Work item: Every record, from first to last, should be written out again exactly.
(Beginning of Data provided)
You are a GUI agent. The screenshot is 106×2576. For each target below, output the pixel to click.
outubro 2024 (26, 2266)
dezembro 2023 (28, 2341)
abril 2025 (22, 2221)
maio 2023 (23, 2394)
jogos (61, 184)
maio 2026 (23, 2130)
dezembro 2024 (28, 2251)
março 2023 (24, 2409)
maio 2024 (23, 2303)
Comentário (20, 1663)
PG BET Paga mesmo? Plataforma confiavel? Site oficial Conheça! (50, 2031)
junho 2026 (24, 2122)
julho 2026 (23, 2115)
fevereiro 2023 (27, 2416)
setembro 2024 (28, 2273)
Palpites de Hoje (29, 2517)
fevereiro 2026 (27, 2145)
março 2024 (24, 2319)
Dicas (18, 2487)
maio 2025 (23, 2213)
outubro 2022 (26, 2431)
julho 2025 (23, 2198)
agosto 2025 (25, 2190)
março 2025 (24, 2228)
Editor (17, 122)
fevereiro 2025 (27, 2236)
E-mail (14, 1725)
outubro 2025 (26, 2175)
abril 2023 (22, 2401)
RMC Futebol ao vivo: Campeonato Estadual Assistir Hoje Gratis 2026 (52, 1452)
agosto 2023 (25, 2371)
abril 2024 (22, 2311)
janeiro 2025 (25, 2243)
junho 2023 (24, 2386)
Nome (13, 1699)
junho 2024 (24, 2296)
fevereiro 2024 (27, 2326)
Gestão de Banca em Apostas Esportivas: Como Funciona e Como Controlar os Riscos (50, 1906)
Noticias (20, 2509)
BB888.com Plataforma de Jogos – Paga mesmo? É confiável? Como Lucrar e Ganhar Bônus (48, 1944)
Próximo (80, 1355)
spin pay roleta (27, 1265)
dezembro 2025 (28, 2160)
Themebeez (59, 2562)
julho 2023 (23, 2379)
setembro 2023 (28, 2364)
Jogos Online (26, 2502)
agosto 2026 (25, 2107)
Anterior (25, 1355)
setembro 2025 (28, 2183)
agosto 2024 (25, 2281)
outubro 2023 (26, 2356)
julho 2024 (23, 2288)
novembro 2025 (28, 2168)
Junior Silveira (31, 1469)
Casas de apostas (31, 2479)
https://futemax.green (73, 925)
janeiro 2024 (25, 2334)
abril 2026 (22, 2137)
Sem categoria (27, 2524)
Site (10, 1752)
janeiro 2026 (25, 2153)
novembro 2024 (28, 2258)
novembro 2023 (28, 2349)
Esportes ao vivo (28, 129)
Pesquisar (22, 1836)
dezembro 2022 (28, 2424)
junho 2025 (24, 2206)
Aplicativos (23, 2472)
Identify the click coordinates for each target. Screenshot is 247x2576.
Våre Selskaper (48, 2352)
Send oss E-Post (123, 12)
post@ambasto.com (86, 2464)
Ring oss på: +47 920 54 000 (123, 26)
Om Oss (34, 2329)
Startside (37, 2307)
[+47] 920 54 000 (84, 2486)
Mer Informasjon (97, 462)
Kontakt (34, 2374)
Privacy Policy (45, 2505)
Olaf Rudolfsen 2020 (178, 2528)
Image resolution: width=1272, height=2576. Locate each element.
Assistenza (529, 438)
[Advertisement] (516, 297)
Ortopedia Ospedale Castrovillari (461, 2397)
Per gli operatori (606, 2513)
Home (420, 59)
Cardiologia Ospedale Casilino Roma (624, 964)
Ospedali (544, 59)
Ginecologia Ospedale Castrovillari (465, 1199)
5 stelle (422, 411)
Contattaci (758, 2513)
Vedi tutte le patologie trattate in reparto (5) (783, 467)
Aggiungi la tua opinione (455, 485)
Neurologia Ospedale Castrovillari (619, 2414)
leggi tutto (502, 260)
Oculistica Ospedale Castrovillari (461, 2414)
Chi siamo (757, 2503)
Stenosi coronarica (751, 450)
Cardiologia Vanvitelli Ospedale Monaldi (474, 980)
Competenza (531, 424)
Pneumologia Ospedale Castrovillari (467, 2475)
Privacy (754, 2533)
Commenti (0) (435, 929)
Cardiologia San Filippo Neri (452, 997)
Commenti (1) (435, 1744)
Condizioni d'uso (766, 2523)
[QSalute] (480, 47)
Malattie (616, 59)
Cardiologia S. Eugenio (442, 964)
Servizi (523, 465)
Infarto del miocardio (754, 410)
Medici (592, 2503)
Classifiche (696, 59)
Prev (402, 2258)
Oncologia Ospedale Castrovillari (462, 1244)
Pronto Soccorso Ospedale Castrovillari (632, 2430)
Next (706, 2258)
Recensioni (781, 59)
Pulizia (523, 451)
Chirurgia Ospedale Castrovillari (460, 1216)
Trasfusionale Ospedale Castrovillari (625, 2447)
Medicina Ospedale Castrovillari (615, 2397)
(End of Data provided)
Exercise result:
You are a GUI agent. The screenshot is 106×2576. For each target below, output the pixel to click.
outubro 2024 (26, 2266)
dezembro 2023 (28, 2341)
abril 2025 (22, 2221)
maio 2023 (23, 2394)
jogos (61, 184)
maio 2026 (23, 2130)
dezembro 2024 (28, 2251)
março 2023 (24, 2409)
maio 2024 (23, 2303)
Comentário (20, 1663)
PG BET Paga mesmo? Plataforma confiavel? Site oficial Conheça! (50, 2031)
junho 2026 (24, 2122)
julho 2026 (23, 2115)
fevereiro 2023 (27, 2416)
setembro 2024 (28, 2273)
Palpites de Hoje (29, 2517)
fevereiro 2026 (27, 2145)
março 2024 (24, 2319)
Dicas (18, 2487)
maio 2025 (23, 2213)
outubro 2022 (26, 2431)
julho 2025 (23, 2198)
agosto 2025 (25, 2190)
março 2025 (24, 2228)
Editor (17, 122)
fevereiro 2025 (27, 2236)
E-mail (14, 1725)
outubro 2025 (26, 2175)
abril 2023 (22, 2401)
RMC Futebol ao vivo: Campeonato Estadual Assistir Hoje Gratis 2026 (52, 1452)
agosto 2023 (25, 2371)
abril 2024 (22, 2311)
janeiro 2025 (25, 2243)
junho 2023 (24, 2386)
Nome (13, 1699)
junho 2024 (24, 2296)
fevereiro 2024 (27, 2326)
Gestão de Banca em Apostas Esportivas: Como Funciona e Como Controlar os Riscos (50, 1906)
Noticias (20, 2509)
BB888.com Plataforma de Jogos – Paga mesmo? É confiável? Como Lucrar e Ganhar Bônus (48, 1944)
Próximo (80, 1355)
spin pay roleta (27, 1265)
dezembro 2025 (28, 2160)
Themebeez (59, 2562)
julho 2023 (23, 2379)
setembro 2023 (28, 2364)
Jogos Online (26, 2502)
agosto 2026 (25, 2107)
Anterior (25, 1355)
setembro 2025 (28, 2183)
agosto 2024 (25, 2281)
outubro 2023 (26, 2356)
julho 2024 (23, 2288)
novembro 2025 (28, 2168)
Junior Silveira (31, 1469)
Casas de apostas (31, 2479)
https://futemax.green (73, 925)
janeiro 2024 (25, 2334)
abril 2026 (22, 2137)
Sem categoria (27, 2524)
Site (10, 1752)
janeiro 2026 (25, 2153)
novembro 2024 (28, 2258)
novembro 2023 (28, 2349)
Esportes ao vivo (28, 129)
Pesquisar (22, 1836)
dezembro 2022 (28, 2424)
junho 2025 (24, 2206)
Aplicativos (23, 2472)
Identify the click coordinates for each target. Screenshot is 247x2576.
Våre Selskaper (48, 2352)
Send oss E-Post (123, 12)
post@ambasto.com (86, 2464)
Ring oss på: +47 920 54 000 (123, 26)
Om Oss (34, 2329)
Startside (37, 2307)
[+47] 920 54 000 (84, 2486)
Mer Informasjon (97, 462)
Kontakt (34, 2374)
Privacy Policy (45, 2505)
Olaf Rudolfsen 2020 (178, 2528)
Image resolution: width=1272, height=2576. Locate each element.
Assistenza (529, 438)
[Advertisement] (516, 297)
Ortopedia Ospedale Castrovillari (461, 2397)
Per gli operatori (606, 2513)
Home (420, 59)
Cardiologia Ospedale Casilino Roma (624, 964)
Ospedali (544, 59)
Ginecologia Ospedale Castrovillari (465, 1199)
5 stelle (422, 411)
Contattaci (758, 2513)
Vedi tutte le patologie trattate in reparto (5) (783, 467)
Aggiungi la tua opinione (455, 485)
Neurologia Ospedale Castrovillari (619, 2414)
leggi tutto (502, 260)
Oculistica Ospedale Castrovillari (461, 2414)
Chi siamo (757, 2503)
Stenosi coronarica (751, 450)
Cardiologia Vanvitelli Ospedale Monaldi (474, 980)
Competenza (531, 424)
Pneumologia Ospedale Castrovillari (467, 2475)
Privacy (754, 2533)
Commenti (0) (435, 929)
Cardiologia San Filippo Neri (452, 997)
Commenti (1) (435, 1744)
Condizioni d'uso (766, 2523)
[QSalute] (480, 47)
Malattie (616, 59)
Cardiologia S. Eugenio (442, 964)
Servizi (523, 465)
Infarto del miocardio (754, 410)
Medici (592, 2503)
Classifiche (696, 59)
Prev (402, 2258)
Oncologia Ospedale Castrovillari (462, 1244)
Pronto Soccorso Ospedale Castrovillari (632, 2430)
Next (706, 2258)
Recensioni (781, 59)
Pulizia (523, 451)
Chirurgia Ospedale Castrovillari (460, 1216)
Trasfusionale Ospedale Castrovillari (625, 2447)
Medicina Ospedale Castrovillari (615, 2397)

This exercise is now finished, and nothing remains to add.